# Your task
Line by line, output the entries below exactly as they appear.

————————

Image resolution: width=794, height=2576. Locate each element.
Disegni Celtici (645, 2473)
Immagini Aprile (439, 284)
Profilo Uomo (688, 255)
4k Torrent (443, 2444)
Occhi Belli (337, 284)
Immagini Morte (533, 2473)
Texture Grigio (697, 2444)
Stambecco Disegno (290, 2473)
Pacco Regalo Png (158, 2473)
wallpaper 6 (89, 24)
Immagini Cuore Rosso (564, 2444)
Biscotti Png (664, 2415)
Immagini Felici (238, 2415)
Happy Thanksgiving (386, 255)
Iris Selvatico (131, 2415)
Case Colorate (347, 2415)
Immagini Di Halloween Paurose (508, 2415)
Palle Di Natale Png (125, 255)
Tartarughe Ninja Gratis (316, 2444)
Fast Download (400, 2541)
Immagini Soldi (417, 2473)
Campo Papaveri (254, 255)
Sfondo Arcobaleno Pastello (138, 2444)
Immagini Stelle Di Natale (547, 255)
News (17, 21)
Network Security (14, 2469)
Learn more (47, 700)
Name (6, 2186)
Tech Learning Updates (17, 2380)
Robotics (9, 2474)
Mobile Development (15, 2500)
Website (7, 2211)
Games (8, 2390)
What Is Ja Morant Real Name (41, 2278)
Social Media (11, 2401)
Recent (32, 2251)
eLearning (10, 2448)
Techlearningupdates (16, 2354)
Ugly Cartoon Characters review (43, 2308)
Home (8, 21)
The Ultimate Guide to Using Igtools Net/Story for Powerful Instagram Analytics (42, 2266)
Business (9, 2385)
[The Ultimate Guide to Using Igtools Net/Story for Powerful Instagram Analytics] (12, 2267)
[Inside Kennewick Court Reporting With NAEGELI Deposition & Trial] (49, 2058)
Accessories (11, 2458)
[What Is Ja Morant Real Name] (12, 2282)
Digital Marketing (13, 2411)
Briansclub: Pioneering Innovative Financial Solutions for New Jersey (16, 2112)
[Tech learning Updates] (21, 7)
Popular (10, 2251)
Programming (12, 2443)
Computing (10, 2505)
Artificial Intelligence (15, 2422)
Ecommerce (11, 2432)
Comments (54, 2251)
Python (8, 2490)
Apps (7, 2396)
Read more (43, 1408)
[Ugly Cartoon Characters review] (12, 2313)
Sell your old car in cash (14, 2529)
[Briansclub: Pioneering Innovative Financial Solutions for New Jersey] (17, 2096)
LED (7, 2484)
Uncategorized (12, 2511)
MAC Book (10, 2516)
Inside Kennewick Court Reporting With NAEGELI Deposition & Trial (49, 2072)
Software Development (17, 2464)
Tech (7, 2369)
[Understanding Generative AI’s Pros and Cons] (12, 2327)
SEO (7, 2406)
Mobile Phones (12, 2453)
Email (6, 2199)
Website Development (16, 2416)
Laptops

————————

# Task output
Image resolution: width=794, height=2576. Locate each element.
Disegni Celtici (645, 2473)
Immagini Aprile (439, 284)
Profilo Uomo (688, 255)
4k Torrent (443, 2444)
Occhi Belli (337, 284)
Immagini Morte (533, 2473)
Texture Grigio (697, 2444)
Stambecco Disegno (290, 2473)
Pacco Regalo Png (158, 2473)
wallpaper 6 (89, 24)
Immagini Cuore Rosso (564, 2444)
Biscotti Png (664, 2415)
Immagini Felici (238, 2415)
Happy Thanksgiving (386, 255)
Iris Selvatico (131, 2415)
Case Colorate (347, 2415)
Immagini Di Halloween Paurose (508, 2415)
Palle Di Natale Png (125, 255)
Tartarughe Ninja Gratis (316, 2444)
Fast Download (400, 2541)
Immagini Soldi (417, 2473)
Campo Papaveri (254, 255)
Sfondo Arcobaleno Pastello (138, 2444)
Immagini Stelle Di Natale (547, 255)
News (17, 21)
Network Security (14, 2469)
Learn more (47, 700)
Name (6, 2186)
Tech Learning Updates (17, 2380)
Robotics (9, 2474)
Mobile Development (15, 2500)
Website (7, 2211)
Games (8, 2390)
What Is Ja Morant Real Name (41, 2278)
Social Media (11, 2401)
Recent (32, 2251)
eLearning (10, 2448)
Techlearningupdates (16, 2354)
Ugly Cartoon Characters review (43, 2308)
Home (8, 21)
The Ultimate Guide to Using Igtools Net/Story for Powerful Instagram Analytics (42, 2266)
Business (9, 2385)
[The Ultimate Guide to Using Igtools Net/Story for Powerful Instagram Analytics] (12, 2267)
[Inside Kennewick Court Reporting With NAEGELI Deposition & Trial] (49, 2058)
Accessories (11, 2458)
[What Is Ja Morant Real Name] (12, 2282)
Digital Marketing (13, 2411)
Briansclub: Pioneering Innovative Financial Solutions for New Jersey (16, 2112)
[Tech learning Updates] (21, 7)
Popular (10, 2251)
Programming (12, 2443)
Computing (10, 2505)
Artificial Intelligence (15, 2422)
Ecommerce (11, 2432)
Comments (54, 2251)
Python (8, 2490)
Apps (7, 2396)
Read more (43, 1408)
[Ugly Cartoon Characters review] (12, 2313)
Sell your old car in cash (14, 2529)
[Briansclub: Pioneering Innovative Financial Solutions for New Jersey] (17, 2096)
LED (7, 2484)
Uncategorized (12, 2511)
MAC Book (10, 2516)
Inside Kennewick Court Reporting With NAEGELI Deposition & Trial (49, 2072)
Software Development (17, 2464)
Tech (7, 2369)
[Understanding Generative AI’s Pros and Cons] (12, 2327)
SEO (7, 2406)
Mobile Phones (12, 2453)
Email (6, 2199)
Website Development (16, 2416)
Laptops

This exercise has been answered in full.